Tunesier (31) lenkte Todes-Lkw in Nizza

Nach dem verheerenden Anschlag mit über 80 Toten in Nizza wurde der Attentäter identifiziert. Es handelt sich um den Tunesier Mohamed Lahouaiej Bouhlel.

Nach dem verheerenden wurde der Attentäter identifiziert. Es handelt sich um den Tunesier Mohamed Lahouaiej Bouhlel.

Der 31-jährige tunesische Staatsbürger besaß die Aufenthaltserlaubnis in Frankreich. Er wohnte im Quartier Nice Nord, Ermittler durchsuchten am Freitag dessen in einem kleinen Haus gelegene Wohnung in der Avenue Henri Sappia. Er war als Berufsfahrer und Lieferant tätig.
Eine Radikalisierung oder Verwicklung des Attentäters in Terrorismus war den Behörden bislang nicht bekannt, es war kein "fiche S" (französisches Geheimdossier) angelegt.
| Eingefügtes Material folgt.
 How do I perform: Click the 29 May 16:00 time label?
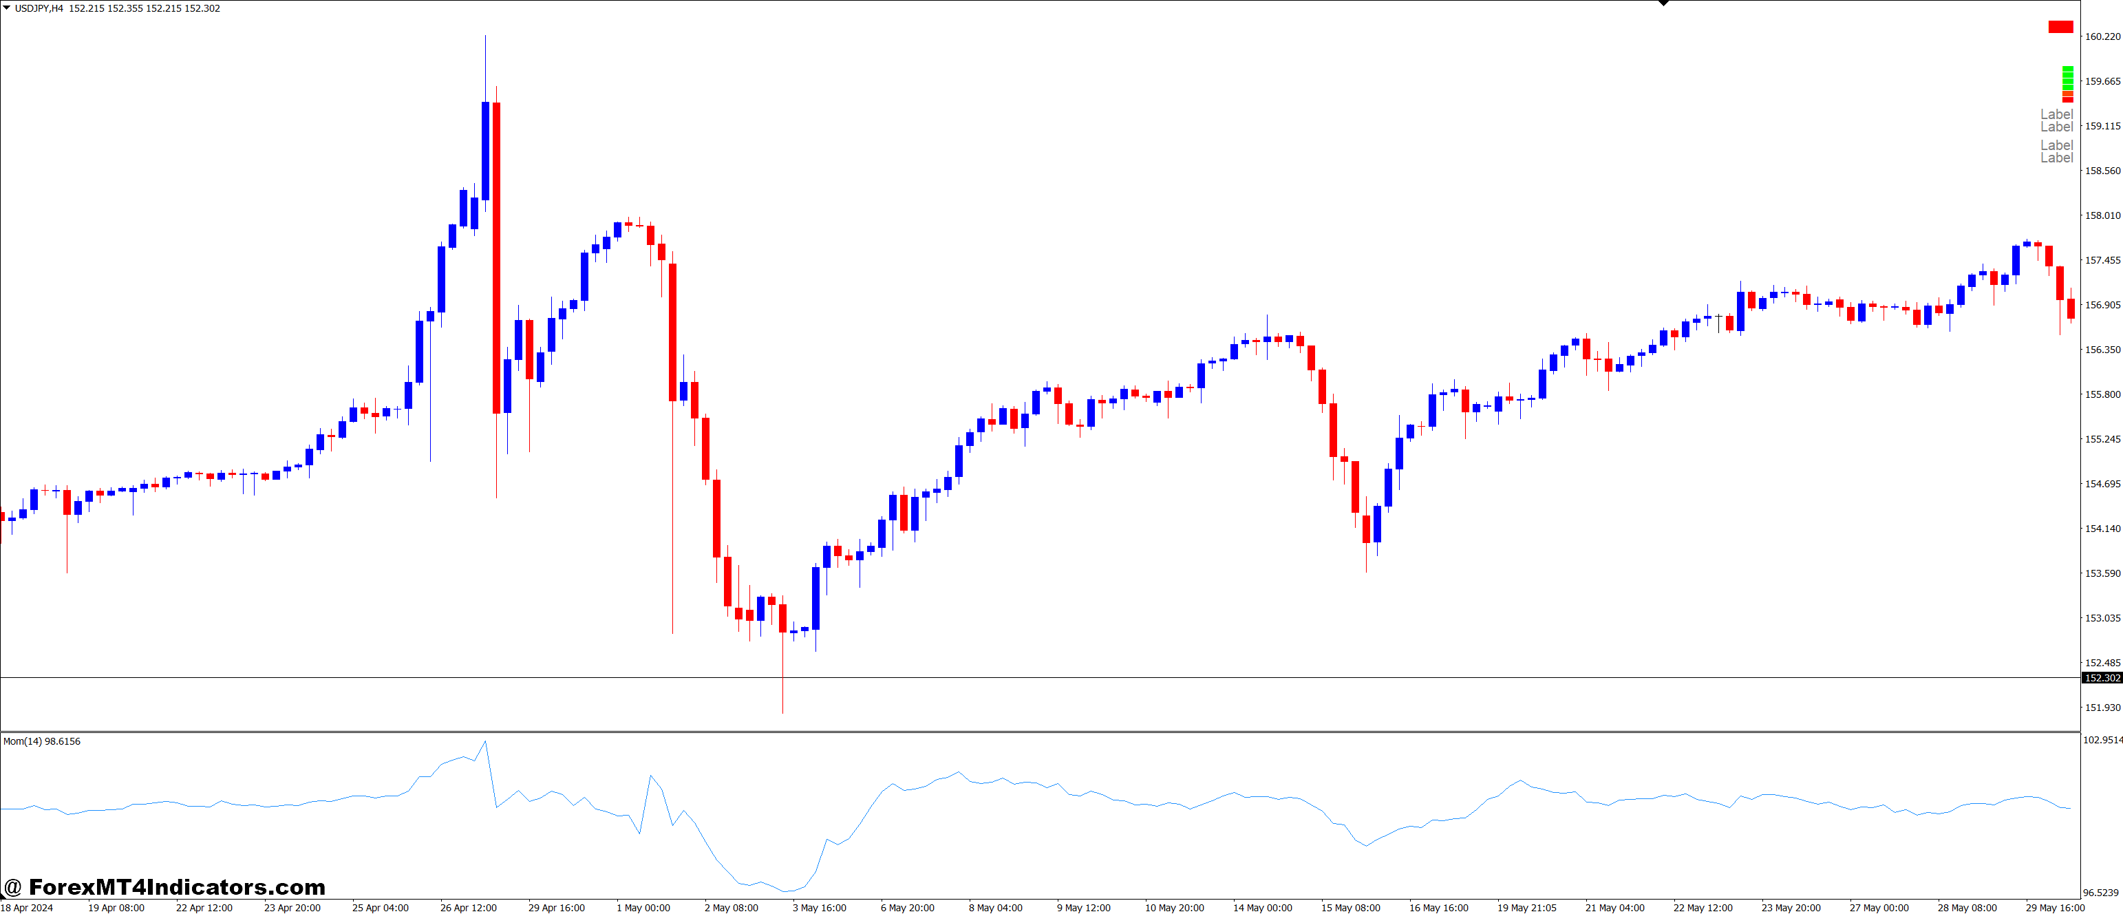[x=2055, y=907]
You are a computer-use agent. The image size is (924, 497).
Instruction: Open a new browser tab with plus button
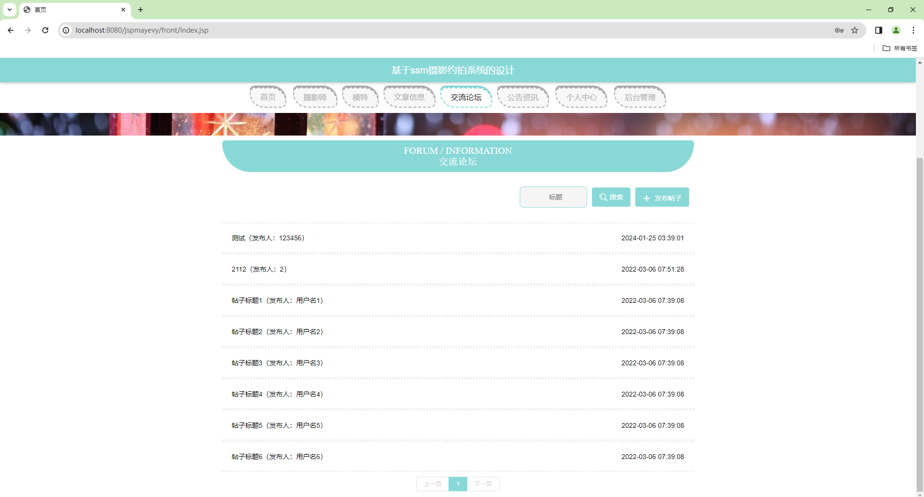coord(141,10)
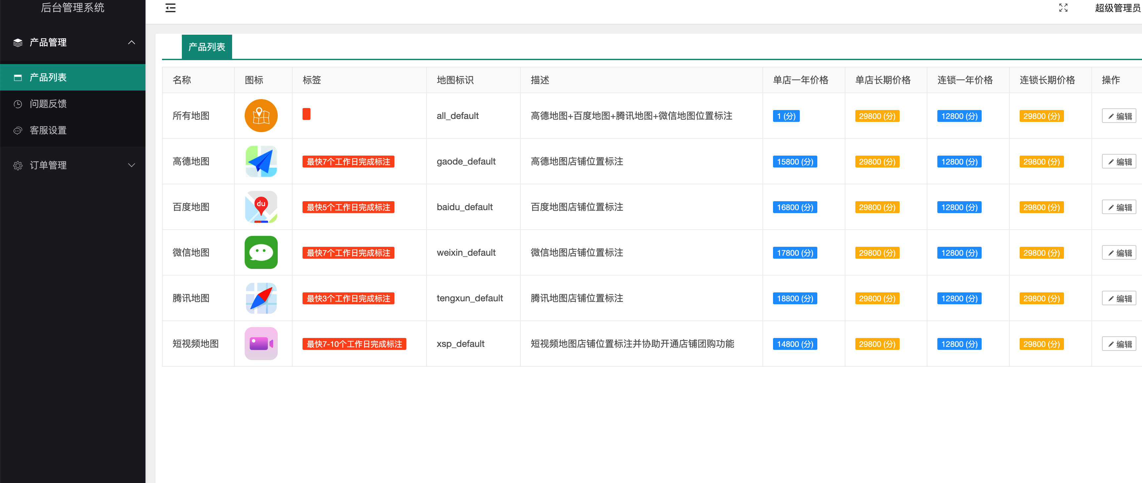Edit the 短视频地图 product entry
1142x483 pixels.
click(1119, 343)
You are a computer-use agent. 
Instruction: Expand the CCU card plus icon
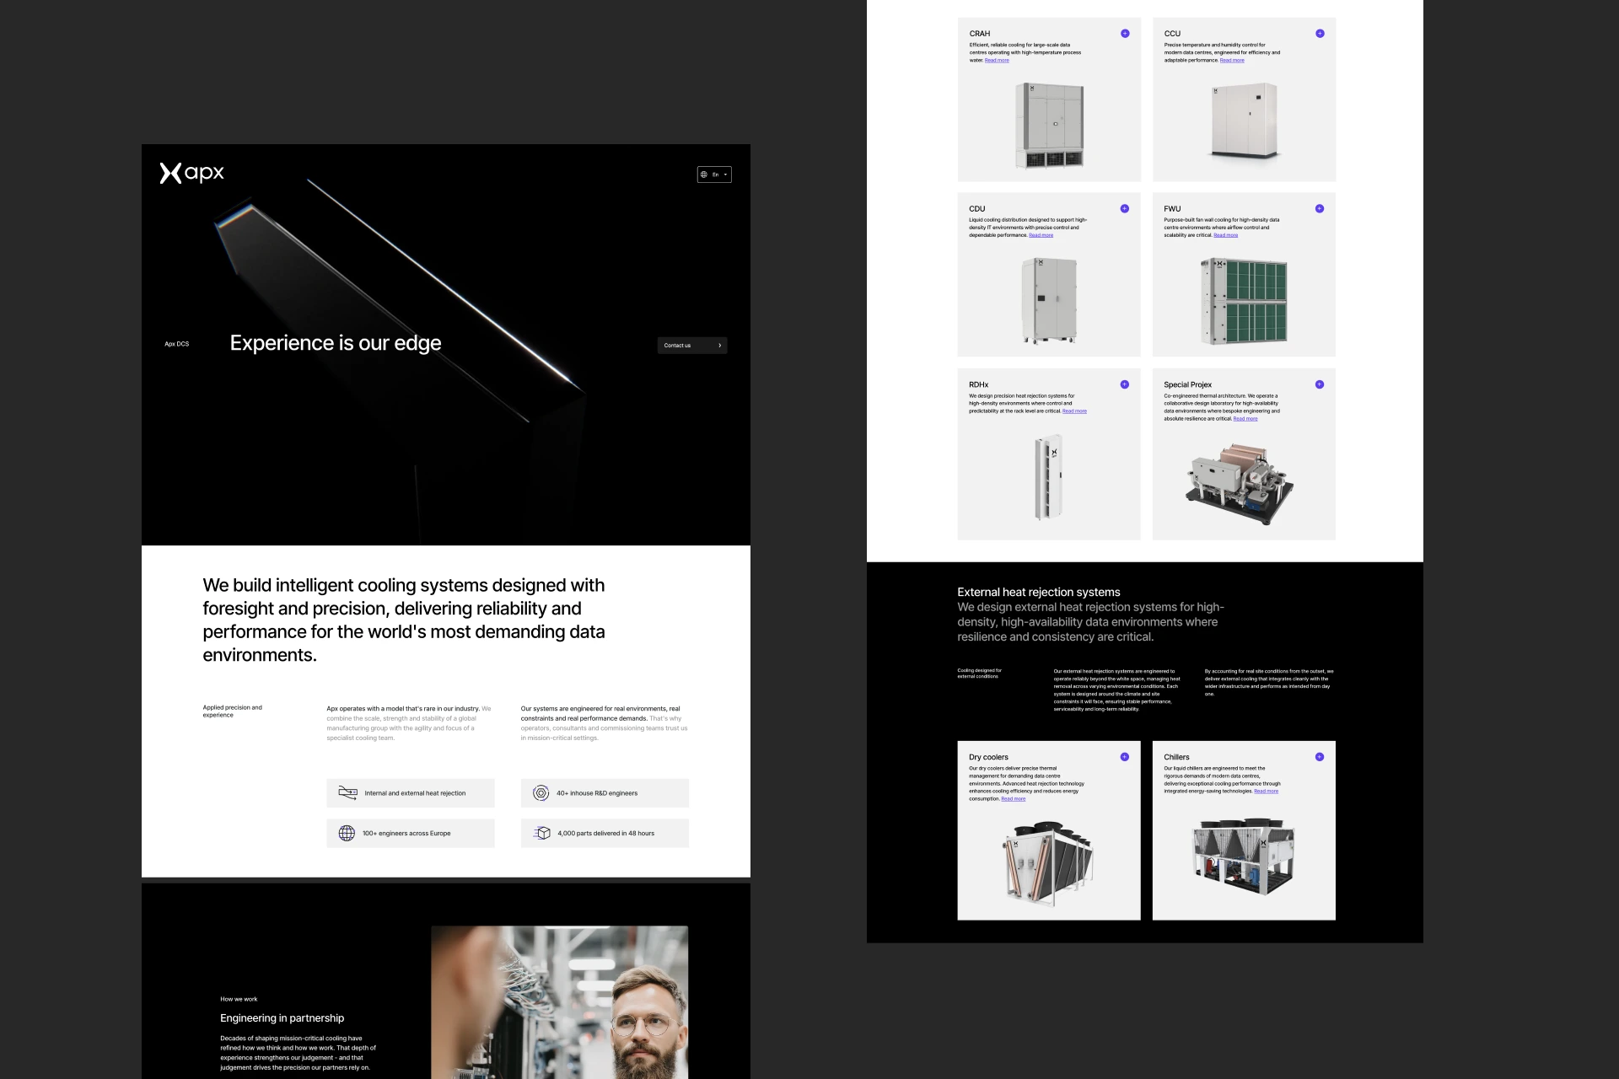pyautogui.click(x=1320, y=34)
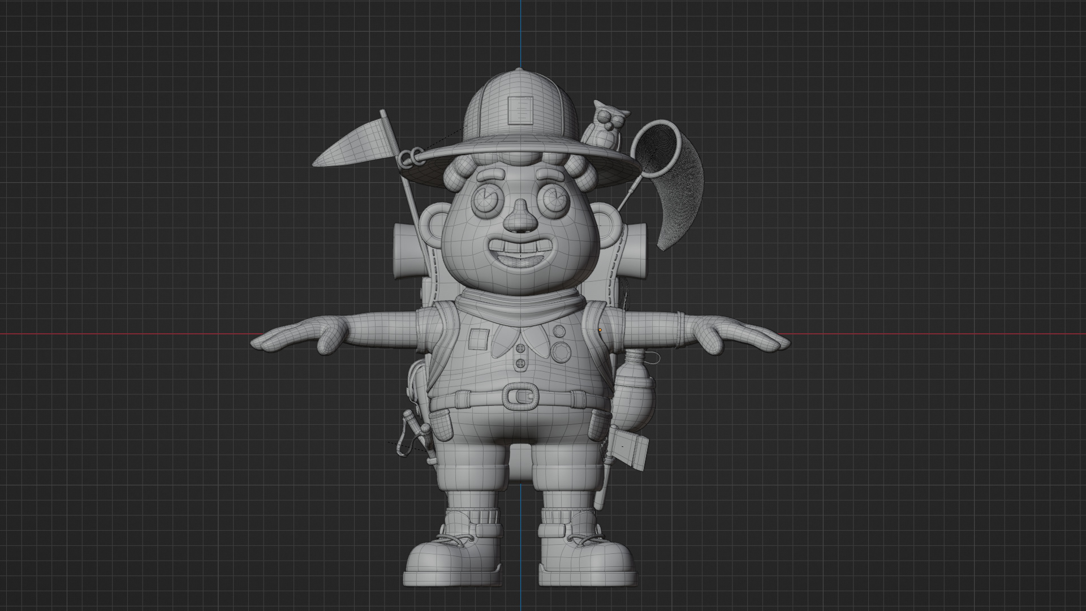Click the book hanging beside the leg
Viewport: 1086px width, 611px height.
click(x=629, y=450)
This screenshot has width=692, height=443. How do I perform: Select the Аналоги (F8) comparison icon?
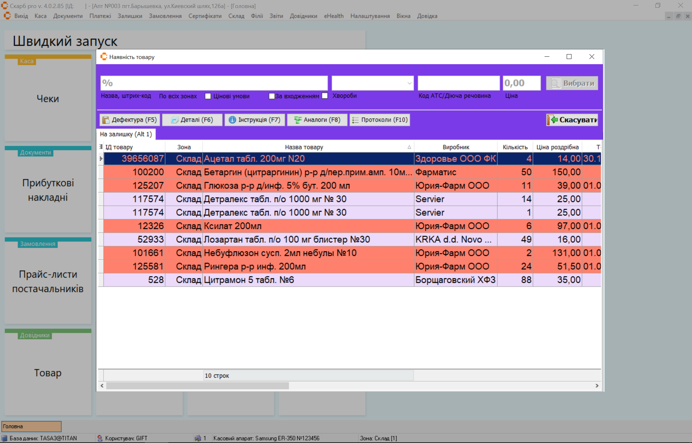[x=298, y=120]
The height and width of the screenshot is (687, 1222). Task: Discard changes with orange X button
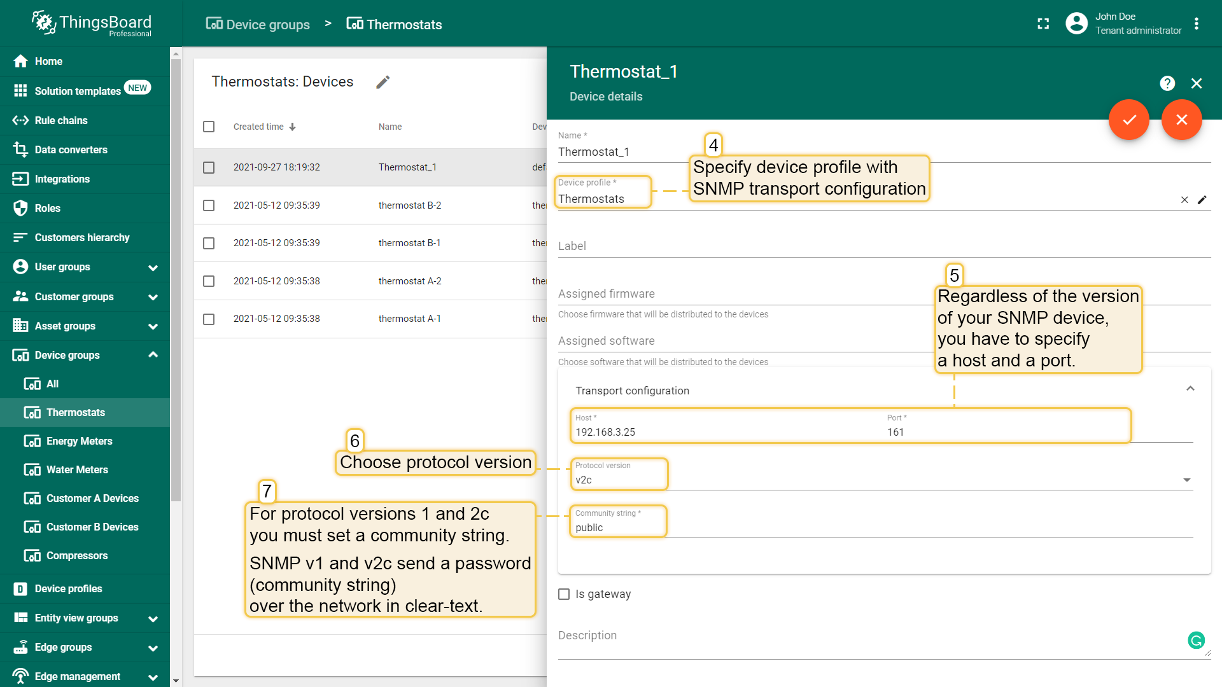(x=1182, y=120)
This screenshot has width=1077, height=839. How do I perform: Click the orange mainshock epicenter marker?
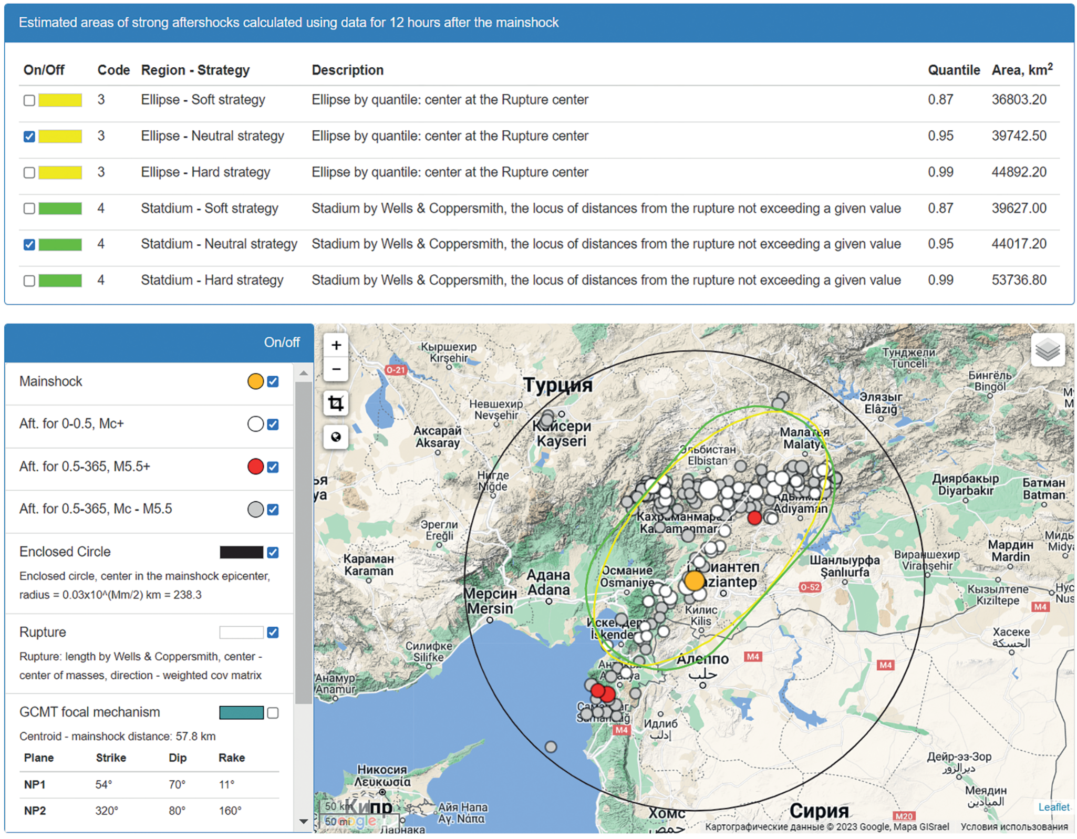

Allerdings war er aufgrund von Gewalttaten, Diebstählen und häuslicher Gewalt bereits polizeibekannt.

Wie die französische Zeitung "Le Monde" berichtete, soll er erst kürzlich wegen eines Streits im Straßenverkehr verhaftet worden sein. Er hatte eine Waffe bei sich. Am 23. März 2016 fasste er eine sechsmonatige Bewährungsstrafe wegen bewaffnetem Einbruch aus.

Bouhlel saß während der Amokfahrt alleine im weißen Lkw. Das Schwerfahrzeug hatte er am Mittwoch in der Gemeinde Saint-Laurent-du-Var nahe des Flughafens von Nizza selbst angemietet. Dennoch wird ermittelt, ob es mögliche Komplizen gibt. Ermittler sprachen am Freitag mit Personen aus seinem näheren Umfeld.

Kein guter Moslem

Der Mann soll zwar Moslem gewesen sein, einem Cousin seiner Ex-Frau zufolge aber kein besonders gläubiger. Den Fastenmonat Ramadan soll er weitestgehend ignoriert haben, er ging so gut wie nie eine Moschee. Er soll auch Schweinefleisch gegessen haben. Eine religiöse Radikalisierung scheint mit so einem Hintergrund unwahrscheinlich.

Mit seiner Frau, die er regelmäßig geschlagen haben soll, hat er drei Kinder. Sie lebten in Scheidung.

Terroristen-Poesiealbum gefunden

Bei der Hausdurchsuchung sollen die Beamten jedoch eine lose Sammlung von Fotos und Stories aus Zeitungen und Magazinen gefunden haben, deren thematischer Schwerpunkt auf den Taten von terroristischen Einzeltätern liegt.

Wie die "Welt" berichtet, sollen darunter auch Artikel über den Serienmörder Mohammed Merah sein, der 2012 eine jüdische Schule in Toulouse angegriffen und drei Kinder und eine Religionslehrerin erschossen hat.

Auch für Amedy Coulibaly und seine Komplizen Chérif und Said Kouachi, die im Jänner 2015 das Satiremagazin "Charlie Hebdo" und einen jüdischen Supermarkt in Paris angriffen, soll er sich interessiert haben.